Encyclopedia > Wikipedia:Unicode

Article Content

Wikipedia:Unicode

This is merely a discusion page, go to Unicode for the real McCoy.

Someone is going through and adding UNICODE characters for various symbols in the martial arts areas. I have mixed feelings about this. Is it a good idea?

In my browser, this doesn't look good or useful at all. It just puts question marks there.

I would imagine that for other people it is useful and nifty.

Opinions?

(And, this chit chat should be removed soon to make a real UNICODE article!)

I'm in process of downloading fonts so I can see the characters. I don't think people should have to download fonts to see the characters. --Koyaanis Qatsi

This is an encyclopedia. It is intended for people to research on various topics and termonologies. If a term is originated from a foreign language, it would be helpful to include the term in its original writing, such as Chinese, Hebrew, Arabic etc. This is made possible only recently because of the UNICODE standard. The original writing is helpful for researchers to communicate with people who knows the language. It also helps resolve confusion in variation of transliteration in different languages, e.g. Qi vs. Chi vs. Ki etc. When you copy down the original writings, you get help from native speakers easier than trying to explain what exactly you are talking about. I have gone through some articles and put in the UNICODE for just the title terms only. I have refrained myself from touching other content of the articles just for the reason you have complained about. In my opinion, the UNICODE addition is an important resource for any researchers. If no one appreciates this contribution, I can stop right away.

If you believe that Unicode is the standard encoding for HTML in the future, you should upgrade your browser to such a state that you can see all text from around the world regardless whether you can read it or not.

Rebuttal?

Well, I don't really have a rebuttal, exactly. I think it's a toss-up. On the one hand, it is probably true that over the next couple of years, people will naturally and accidentally find their computers using Unicode so that they can just magically see all these nice characters. On the other hand, I don't know how many people can see them now.

It isn't really about me. I'm a computer savvy guy. I probably should upgrade my browsing situation to UNICODE. It's really about less computer savvy people. We shouldn't be snobbish and demand that everyone in the world upgrade to the latest browser, should we?

--Jimbo Wales

Does this means unicode in articles like Hebrew alphabet are not welcome here either? They all show up as question marks and alot of numbers. However, I believe some people somewhere are able to read that page if they care to set up the computer with the fonts. The missing wiki links are shown as ? too, to me, they also look very ugly. Can we get rid of them too?

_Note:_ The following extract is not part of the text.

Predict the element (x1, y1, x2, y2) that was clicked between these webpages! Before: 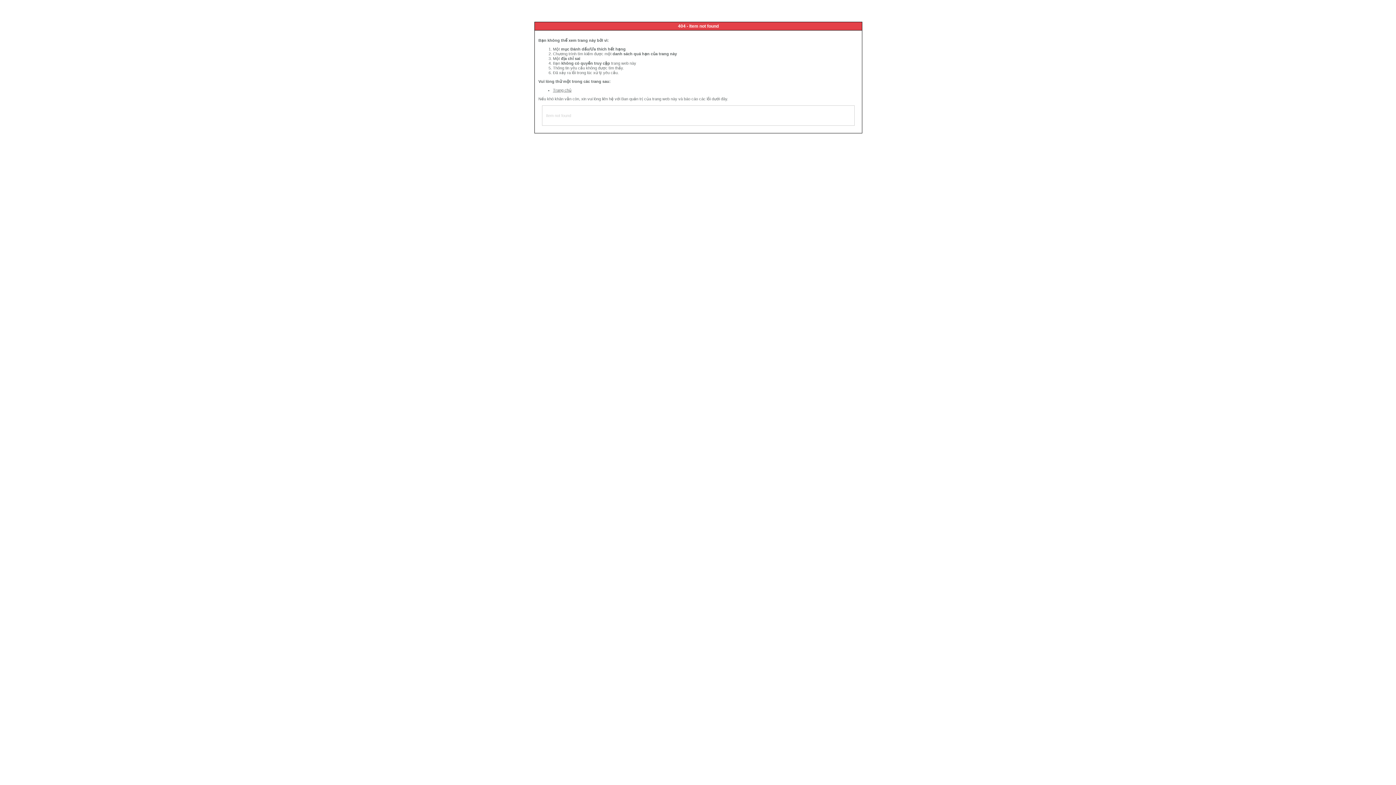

Jimbo, I thought you own this project. You have enough authority to decide one way or the other.

Actually the unicode does not really affect the operation of the encyclopedia. The user just need to know that the ?'s are for user who care to see the foreign characters, all those who don't need to know can simply ignore the ???s.

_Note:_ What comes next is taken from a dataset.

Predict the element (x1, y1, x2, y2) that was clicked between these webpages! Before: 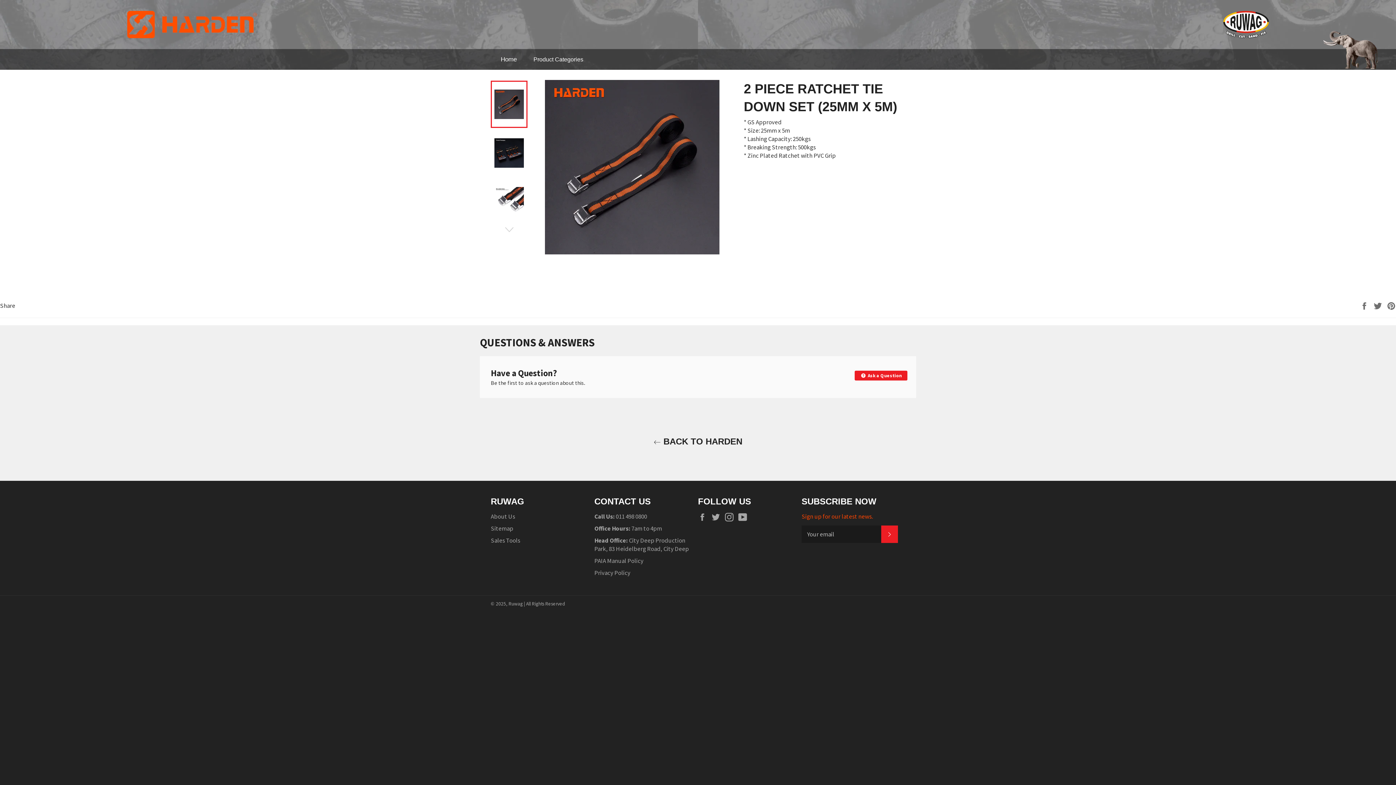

As somebody whose system can display Japanese/Chinese unicode characters (mozilla 0.9.5 on Debian), they certainly look way cool, but I'm not convinced they add much to the article (then again, I'm not a scholar of Asian languages). Then again, having (???) there shouldn't be so bad.

Would it be practical to have a routine to convert characters specified in unicode to gifs and embed them in the page for the interim period until the majority of people have unicode browsers and sufficient fontsets to view Asian-language glyphs? --Robert Merkel

Most people with unsophisticated browsing arrangements (read: Windows 98/ME/2000/XP with Internet Explorer 5+) will either see those symbols fine as it is, or will get a automatic prompt from Explorer to download appropriate fonts to see them if they want to.

I strongly agree with native-language rendering in case of important names, I think it only adds to the articles. We might want to consider adding some kind of standard one-line disclaimer to articles that feature a lot of Unicode characters that are likely to demand additional fonts from the user, something that would link to a special page which would explain the situation, where to DL the fonts if necessary, etc. --AV

The need to include native writing is obvious, as pointed out by the comments given above. You can see the same approach in other articles such as Munich where the first paragraph says

Munich is a city in and the state capital of Bavaria in Germany. Its German name is München.

The only difference here is that the German text has the luxury of showing in the ISO-Latin1 code page. i.e. it is visible to most western users while the Asian text nor Polish text nor Arabic text are not visible without special browser setup. Nevertheless the need is there regardless of the font issue. On the other hand, most Chinese and Japanese users who use the asian code page will not be able to see extended European characters on their browsers. So it is an even game. So if your argument to ban foreign characters is purely based on displayability of the text, then you must ban all non-English characters including German and French.

Another way is to specify the codepoint and instruction for the user how to look up the Unicode character as in Chinese numerals. My opinion is that it is not as convenient as the in-line Unicode inclusion.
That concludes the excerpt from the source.